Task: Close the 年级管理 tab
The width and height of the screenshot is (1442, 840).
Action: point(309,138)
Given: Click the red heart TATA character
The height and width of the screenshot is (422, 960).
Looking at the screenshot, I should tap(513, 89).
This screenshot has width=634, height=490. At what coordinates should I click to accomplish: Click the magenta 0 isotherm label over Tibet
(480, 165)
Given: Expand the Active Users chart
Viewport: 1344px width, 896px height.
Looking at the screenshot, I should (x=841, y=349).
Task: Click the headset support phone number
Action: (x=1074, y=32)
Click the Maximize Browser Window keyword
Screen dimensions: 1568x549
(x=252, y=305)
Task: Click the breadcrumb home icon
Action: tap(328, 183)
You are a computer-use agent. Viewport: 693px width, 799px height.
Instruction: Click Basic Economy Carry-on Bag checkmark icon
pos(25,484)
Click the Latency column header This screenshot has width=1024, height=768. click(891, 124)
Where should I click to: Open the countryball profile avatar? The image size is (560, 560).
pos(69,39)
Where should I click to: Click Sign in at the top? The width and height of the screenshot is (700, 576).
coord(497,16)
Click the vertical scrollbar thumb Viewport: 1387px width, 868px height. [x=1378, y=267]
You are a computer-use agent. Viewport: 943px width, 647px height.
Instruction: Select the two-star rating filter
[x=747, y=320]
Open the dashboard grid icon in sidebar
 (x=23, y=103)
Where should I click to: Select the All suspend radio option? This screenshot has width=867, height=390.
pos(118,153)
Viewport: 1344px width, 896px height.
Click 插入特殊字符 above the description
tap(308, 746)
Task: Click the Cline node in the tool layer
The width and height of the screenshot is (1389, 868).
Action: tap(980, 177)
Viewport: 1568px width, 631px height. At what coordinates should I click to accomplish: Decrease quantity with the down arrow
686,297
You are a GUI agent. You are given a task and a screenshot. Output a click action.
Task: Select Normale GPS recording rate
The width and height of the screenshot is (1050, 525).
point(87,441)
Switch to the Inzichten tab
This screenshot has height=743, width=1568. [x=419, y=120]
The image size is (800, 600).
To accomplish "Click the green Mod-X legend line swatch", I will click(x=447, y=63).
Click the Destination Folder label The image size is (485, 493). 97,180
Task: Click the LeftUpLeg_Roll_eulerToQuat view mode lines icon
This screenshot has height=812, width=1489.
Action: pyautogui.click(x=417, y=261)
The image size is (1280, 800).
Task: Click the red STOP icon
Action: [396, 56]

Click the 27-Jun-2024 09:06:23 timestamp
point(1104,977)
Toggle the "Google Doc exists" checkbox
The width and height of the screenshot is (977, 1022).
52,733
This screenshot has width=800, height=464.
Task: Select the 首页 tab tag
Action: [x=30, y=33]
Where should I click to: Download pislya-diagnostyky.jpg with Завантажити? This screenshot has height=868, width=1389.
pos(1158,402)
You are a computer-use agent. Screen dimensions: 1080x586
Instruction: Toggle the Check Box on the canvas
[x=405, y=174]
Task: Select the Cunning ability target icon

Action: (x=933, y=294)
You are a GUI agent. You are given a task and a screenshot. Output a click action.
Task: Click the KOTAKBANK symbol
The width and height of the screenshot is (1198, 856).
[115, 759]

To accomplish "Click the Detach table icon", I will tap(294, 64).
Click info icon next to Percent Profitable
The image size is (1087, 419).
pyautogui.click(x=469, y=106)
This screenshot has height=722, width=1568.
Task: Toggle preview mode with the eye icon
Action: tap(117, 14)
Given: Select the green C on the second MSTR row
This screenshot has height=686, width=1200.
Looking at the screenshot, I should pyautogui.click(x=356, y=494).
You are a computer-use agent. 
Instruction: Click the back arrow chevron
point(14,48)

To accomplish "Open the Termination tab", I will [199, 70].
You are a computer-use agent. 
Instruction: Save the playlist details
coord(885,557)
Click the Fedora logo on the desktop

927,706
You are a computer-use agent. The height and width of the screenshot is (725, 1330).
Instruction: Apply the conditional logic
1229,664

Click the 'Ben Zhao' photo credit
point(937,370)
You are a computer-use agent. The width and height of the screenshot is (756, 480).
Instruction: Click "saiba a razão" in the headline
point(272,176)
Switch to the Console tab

TE MAKEN OPDRACHT
Herschrijf de rijen vanaf de regel met "You are a computer-use agent. Viewport: 693px" tot en met de regel met "(x=23, y=103)". Vervang daarbij "Instruction" door "Command" en laat de rest ongewijzigd.

ANTWOORD OPDRACHT
You are a computer-use agent. Viewport: 693px width, 799px height.
Command: Click Basic Economy Carry-on Bag checkmark icon
pos(25,484)
Click the Latency column header This screenshot has width=1024, height=768. click(891, 124)
Where should I click to: Open the countryball profile avatar? The image size is (560, 560).
pos(69,39)
Where should I click to: Click Sign in at the top? The width and height of the screenshot is (700, 576).
coord(497,16)
Click the vertical scrollbar thumb Viewport: 1387px width, 868px height. [x=1378, y=267]
You are a computer-use agent. Viewport: 943px width, 647px height.
Command: Select the two-star rating filter
[x=747, y=320]
Open the dashboard grid icon in sidebar
 (x=23, y=103)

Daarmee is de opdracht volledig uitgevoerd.